The middle of the film is a perfect novella of confused passion and ethical struggle, a love triangle beautifully acted by Sagnier, Bruel and De France.

Tania, a former model and an expert diver, seems not only like a perfect match for Maxime, a gymnast and wrestler, but also an embodiment of the Aryan ideal celebrated at the Berlin Olympics. She and Maxime, who puffs up with French patriotism, seem to be in flight not only from the Nazis and their spouses, but also from the inconvenient fact of their Jewishness.
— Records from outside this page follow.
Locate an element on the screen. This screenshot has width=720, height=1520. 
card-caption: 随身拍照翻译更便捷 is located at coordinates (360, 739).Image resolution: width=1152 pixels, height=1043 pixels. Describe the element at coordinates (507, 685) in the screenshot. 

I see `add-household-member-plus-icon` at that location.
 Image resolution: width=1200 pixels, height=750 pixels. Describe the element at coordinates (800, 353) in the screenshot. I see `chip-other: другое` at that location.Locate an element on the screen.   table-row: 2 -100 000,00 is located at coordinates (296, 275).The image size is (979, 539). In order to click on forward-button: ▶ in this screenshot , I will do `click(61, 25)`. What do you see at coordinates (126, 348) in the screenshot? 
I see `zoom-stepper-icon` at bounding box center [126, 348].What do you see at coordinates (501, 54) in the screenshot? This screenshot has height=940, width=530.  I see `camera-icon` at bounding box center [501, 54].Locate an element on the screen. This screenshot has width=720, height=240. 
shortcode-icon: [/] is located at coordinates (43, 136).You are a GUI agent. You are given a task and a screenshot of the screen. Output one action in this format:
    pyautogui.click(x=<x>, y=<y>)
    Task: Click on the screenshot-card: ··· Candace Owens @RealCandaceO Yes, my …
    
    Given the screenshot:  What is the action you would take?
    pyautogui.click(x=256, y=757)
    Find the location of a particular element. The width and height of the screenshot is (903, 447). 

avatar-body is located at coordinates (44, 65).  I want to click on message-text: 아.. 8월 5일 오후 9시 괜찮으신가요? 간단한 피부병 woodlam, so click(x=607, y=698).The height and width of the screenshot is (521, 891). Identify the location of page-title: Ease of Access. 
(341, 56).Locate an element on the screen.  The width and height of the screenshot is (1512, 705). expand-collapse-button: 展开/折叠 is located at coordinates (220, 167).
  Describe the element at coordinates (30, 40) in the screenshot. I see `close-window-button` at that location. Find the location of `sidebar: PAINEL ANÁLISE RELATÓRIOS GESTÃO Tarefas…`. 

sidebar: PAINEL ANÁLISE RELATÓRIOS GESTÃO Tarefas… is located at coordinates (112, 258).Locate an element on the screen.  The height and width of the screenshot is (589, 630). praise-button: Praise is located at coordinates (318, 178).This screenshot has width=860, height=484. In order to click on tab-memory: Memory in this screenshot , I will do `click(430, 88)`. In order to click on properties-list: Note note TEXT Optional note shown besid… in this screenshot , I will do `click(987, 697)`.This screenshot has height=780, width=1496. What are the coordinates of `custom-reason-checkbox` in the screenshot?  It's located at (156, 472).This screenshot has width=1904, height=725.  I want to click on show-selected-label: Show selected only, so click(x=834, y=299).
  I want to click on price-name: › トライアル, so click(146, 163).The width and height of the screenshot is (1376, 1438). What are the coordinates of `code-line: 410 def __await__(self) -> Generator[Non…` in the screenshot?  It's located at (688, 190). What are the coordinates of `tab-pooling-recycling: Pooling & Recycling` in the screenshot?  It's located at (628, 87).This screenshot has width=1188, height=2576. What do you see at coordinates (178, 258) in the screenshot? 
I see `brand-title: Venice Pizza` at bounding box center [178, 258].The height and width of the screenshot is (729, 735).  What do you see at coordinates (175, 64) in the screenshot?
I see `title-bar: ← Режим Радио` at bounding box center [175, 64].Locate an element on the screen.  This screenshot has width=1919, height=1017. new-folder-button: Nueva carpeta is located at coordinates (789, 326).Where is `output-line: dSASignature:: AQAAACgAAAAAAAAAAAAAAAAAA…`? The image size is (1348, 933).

A Secret, based on the writing of their affectionate and loyal son, does not criticize them. Rather, the film endows them, and everyone around them, with a dense and exquisite humanity, so that their story is freed from the pressure of making a point or teaching a lesson. Instead, terrible decisions and difficult emotions are laid bare, even as the most profound secrets of history and of family life are respected.

****A Secret

Starring: Cecile de France, Patrick Bruel, Ludivine Sagnier, Julie Depardieu, Orlando Nicoletti, Valentin Vigourt, Quentin Dubuis, Mathieu Amalric. In French with English subtitles.

Rated: Not rated, contains adult themes.